8日早朝に行なわれた金大中(キム・デジュン)大統領とジョージ・W・ブッシュ大統領の初の首脳会談は、何よりも対北政策に関する強固な韓米間の相互協力を再確認したということで意義がある。
ブッシュ大統領は、特にこの会談で対北政策を巡って韓米間に葛藤があるのではないかと一抹の懸念を解消することに大きな比重を置いた。このため、韓国政府の対北和解協力政策を大々的にに支持する一方、朝鮮半島問題の解決において韓国の主導的な役割を担わなければならないと強調した。
金大統領としては、いったん韓米間の同盟関係と対北政策全般に関する大まかな内容において、米国の信頼と支持を確保する意味で成果をあげたと見られる。
とはいえ、このような成果はある意味では既に予告されたものと言えよう。先月7日、李廷彬(イ・ジョンビン)外交通商相とコーリン・パウエル米国務長官間の韓米外務相会談でも、米国は韓国の対北包容政策に対する支持の意志を表明したからだ。
問題は、今まで多数指摘されてきたように、首脳間の原論的な合意よりは具体的な政策の実行過程においての韓米間の異見と葛藤があからさまになる可能性だ。しかし今回の首脳会談では両国間に「微妙な見解のズレ」がある部分までは充分に意見の調整が行なわれなかったようだ。
米国は、外交チームの構成が完了しておらず、対北政策に関する立場も具体化されていない。このため、先ず対北政策に関する韓国の立場を傾聴した後、原論的に支持する意向を明らかにしたものと受け止められる。
特に、米国が対北政策においての韓国の主導的な役割を強調した背後には、「北朝鮮の実質的な変化を導く責任が韓国にもあると考える」との意志表示が込められているという指摘だ。

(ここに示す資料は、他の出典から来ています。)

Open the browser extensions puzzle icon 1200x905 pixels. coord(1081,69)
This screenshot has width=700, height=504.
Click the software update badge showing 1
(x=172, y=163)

両首脳が今回の会談で朝鮮半島を含めた北東アジア情勢の全般を評価し、同地域の平和と安定のために緊密に意見を交換したことも有意義だ。地域情勢に関する共感帯が大きくなればなるほど政策樹立と執行過程で相互協力が容易になるからだ。
ブッシュ大統領は北朝鮮の真の変化の如何と核、ミサイルなどの大量殺傷兵器の開発などが北東アジア地域の平和と安定に欠かせないだけに、北朝鮮の動きを「注意深く見守る」との立場を表明したという。これは、今後、北朝鮮の変化と誠実性が「検証」されなければ米朝関係の進展は検討出来ないとの意味として受け止められる。
結局のところ、韓米間には、対北政策を巡った大筋の合意にも関わらず、今後懸案が生じる都度調整すべきとの課題は依然として残っていると言えよう。